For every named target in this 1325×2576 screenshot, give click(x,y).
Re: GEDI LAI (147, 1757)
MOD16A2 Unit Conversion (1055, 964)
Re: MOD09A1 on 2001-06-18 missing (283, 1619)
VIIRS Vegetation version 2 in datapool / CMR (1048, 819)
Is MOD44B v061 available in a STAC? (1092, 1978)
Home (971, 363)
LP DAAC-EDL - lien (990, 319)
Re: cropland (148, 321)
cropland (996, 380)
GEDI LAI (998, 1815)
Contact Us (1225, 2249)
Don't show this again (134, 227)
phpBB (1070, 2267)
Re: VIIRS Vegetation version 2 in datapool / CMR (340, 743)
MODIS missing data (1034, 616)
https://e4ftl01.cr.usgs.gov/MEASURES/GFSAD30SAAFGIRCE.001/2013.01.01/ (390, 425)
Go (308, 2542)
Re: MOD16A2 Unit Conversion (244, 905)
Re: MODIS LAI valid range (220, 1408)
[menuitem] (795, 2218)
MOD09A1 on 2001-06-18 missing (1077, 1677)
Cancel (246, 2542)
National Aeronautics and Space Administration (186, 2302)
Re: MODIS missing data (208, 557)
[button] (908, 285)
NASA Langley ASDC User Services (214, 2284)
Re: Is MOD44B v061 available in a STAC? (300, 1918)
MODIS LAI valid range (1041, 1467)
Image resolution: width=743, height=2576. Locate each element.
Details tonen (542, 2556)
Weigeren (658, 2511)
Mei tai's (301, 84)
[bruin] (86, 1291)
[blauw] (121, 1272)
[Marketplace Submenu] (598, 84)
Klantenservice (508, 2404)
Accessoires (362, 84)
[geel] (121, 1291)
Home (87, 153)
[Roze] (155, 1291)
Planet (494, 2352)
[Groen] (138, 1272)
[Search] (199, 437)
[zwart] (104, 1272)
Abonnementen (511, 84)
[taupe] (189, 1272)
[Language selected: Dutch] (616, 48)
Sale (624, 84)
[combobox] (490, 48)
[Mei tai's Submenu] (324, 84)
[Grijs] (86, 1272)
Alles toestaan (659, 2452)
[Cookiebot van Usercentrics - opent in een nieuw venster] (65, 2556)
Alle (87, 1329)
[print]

....

Write out all the entries once more, exactly.

For every named target in this 1325×2576 screenshot, give click(x,y).
Re: GEDI LAI (147, 1757)
MOD16A2 Unit Conversion (1055, 964)
Re: MOD09A1 on 2001-06-18 missing (283, 1619)
VIIRS Vegetation version 2 in datapool / CMR (1048, 819)
Is MOD44B v061 available in a STAC? (1092, 1978)
Home (971, 363)
LP DAAC-EDL - lien (990, 319)
Re: cropland (148, 321)
cropland (996, 380)
GEDI LAI (998, 1815)
Contact Us (1225, 2249)
Don't show this again (134, 227)
phpBB (1070, 2267)
Re: VIIRS Vegetation version 2 in datapool / CMR (340, 743)
MODIS missing data (1034, 616)
https://e4ftl01.cr.usgs.gov/MEASURES/GFSAD30SAAFGIRCE.001/2013.01.01/ (390, 425)
Go (308, 2542)
Re: MOD16A2 Unit Conversion (244, 905)
Re: MODIS LAI valid range (220, 1408)
[menuitem] (795, 2218)
MOD09A1 on 2001-06-18 missing (1077, 1677)
Cancel (246, 2542)
National Aeronautics and Space Administration (186, 2302)
Re: MODIS missing data (208, 557)
[button] (908, 285)
NASA Langley ASDC User Services (214, 2284)
Re: Is MOD44B v061 available in a STAC? (300, 1918)
MODIS LAI valid range (1041, 1467)
Image resolution: width=743, height=2576. Locate each element.
Details tonen (542, 2556)
Weigeren (658, 2511)
Mei tai's (301, 84)
[bruin] (86, 1291)
[blauw] (121, 1272)
[Marketplace Submenu] (598, 84)
Klantenservice (508, 2404)
Accessoires (362, 84)
[geel] (121, 1291)
Home (87, 153)
[Roze] (155, 1291)
Planet (494, 2352)
[Groen] (138, 1272)
[Search] (199, 437)
[zwart] (104, 1272)
Abonnementen (511, 84)
[taupe] (189, 1272)
[Language selected: Dutch] (616, 48)
Sale (624, 84)
[combobox] (490, 48)
[Mei tai's Submenu] (324, 84)
[Grijs] (86, 1272)
Alles toestaan (659, 2452)
[Cookiebot van Usercentrics - opent in een nieuw venster] (65, 2556)
Alle (87, 1329)
[print]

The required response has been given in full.